Mañana, mandaré a toda la servidumbre a su casa con todas las cosas valiosas que haya en esta mansión y bajaré al salón por la noche. Si la vieja señora no se equivoca, la casa mantiene la misma distribución que antes de quemarse. Si es así, es en ese lugar, es donde esos cabrones aparecerán. Creo que sé lo que debo hacer. He tomado una decisión. No sé si es la correcta, pero sí que es la mejor para mí. Para ti.
Pase lo que pase, te quiero mucho Lamar.

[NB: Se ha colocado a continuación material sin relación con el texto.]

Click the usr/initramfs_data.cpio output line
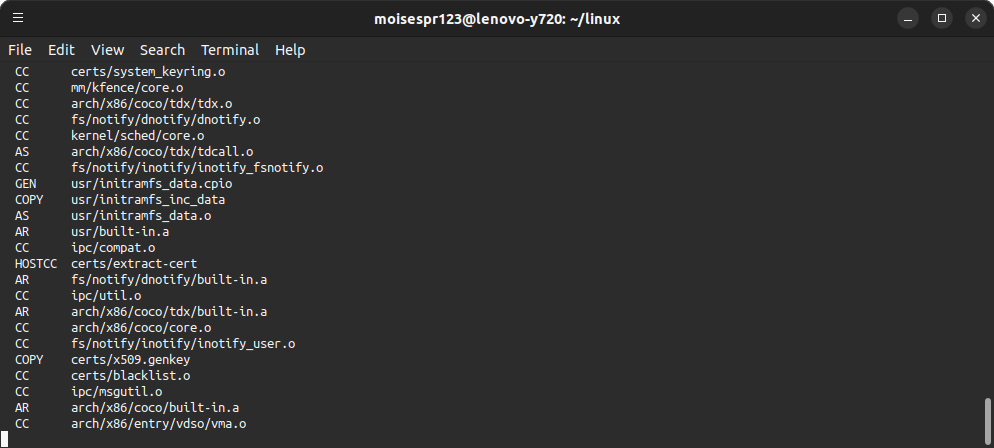tap(124, 184)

No vivas engañándote a ti mismo, por favor.
                                                                                                                                             Carlos
                                                                                                                             8 de noviembre de 1980

La noche del 8 al 9 de noviembre de 1980, un fuerte incendio se desató cerca de Segovia. Pese a ser otoño, el fuego quemó con virulencia y llego hasta las puertas de la ciudad del acueducto. Varias casas de campo quedaron arrasadas. No se contaron víctimas mortales, pero si una desaparición: Carlos Soto Buendía.